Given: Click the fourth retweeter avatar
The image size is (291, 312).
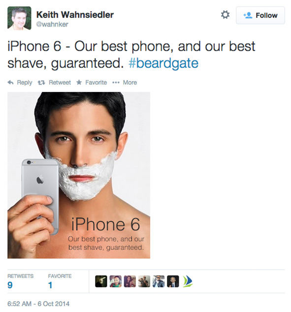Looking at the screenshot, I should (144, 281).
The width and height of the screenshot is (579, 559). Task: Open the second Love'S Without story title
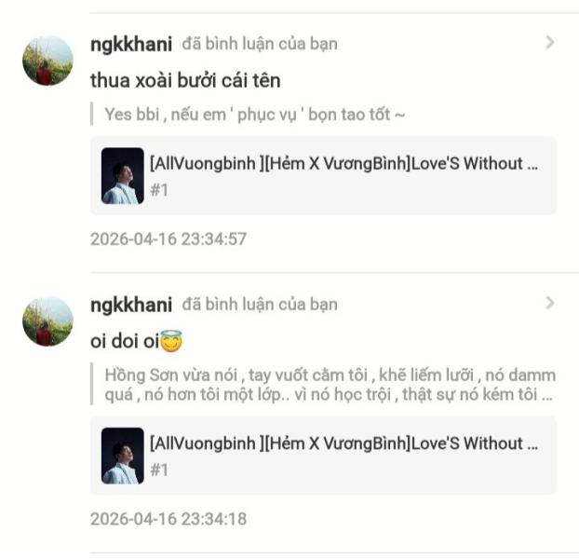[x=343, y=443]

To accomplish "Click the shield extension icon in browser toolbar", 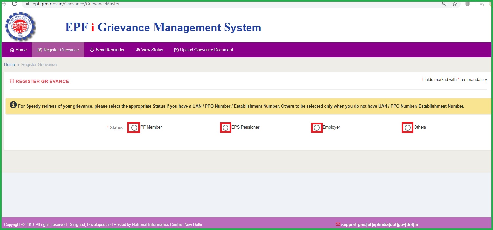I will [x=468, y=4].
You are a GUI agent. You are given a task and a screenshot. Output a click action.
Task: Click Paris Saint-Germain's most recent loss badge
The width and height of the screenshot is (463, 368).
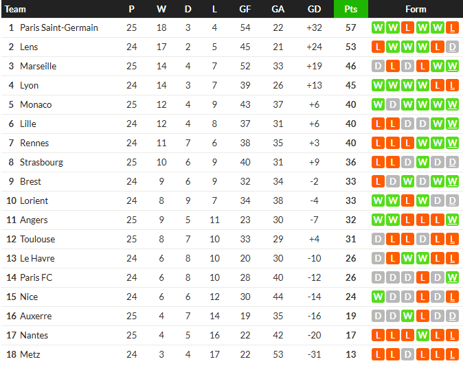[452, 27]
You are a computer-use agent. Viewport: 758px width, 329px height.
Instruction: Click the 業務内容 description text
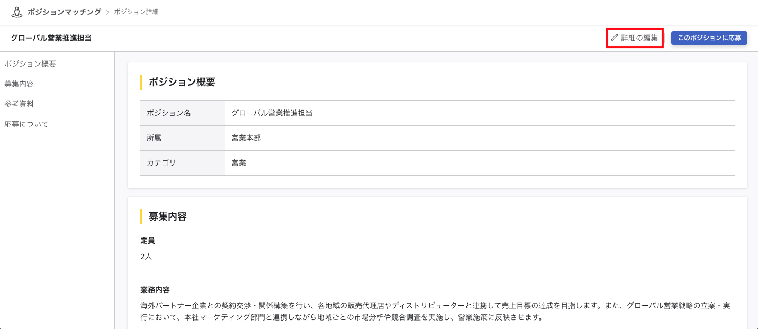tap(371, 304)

**What needs to be done**: Reply with the number of lines in the entries that hold the word "agent", and add no other words.

**Task output**: 2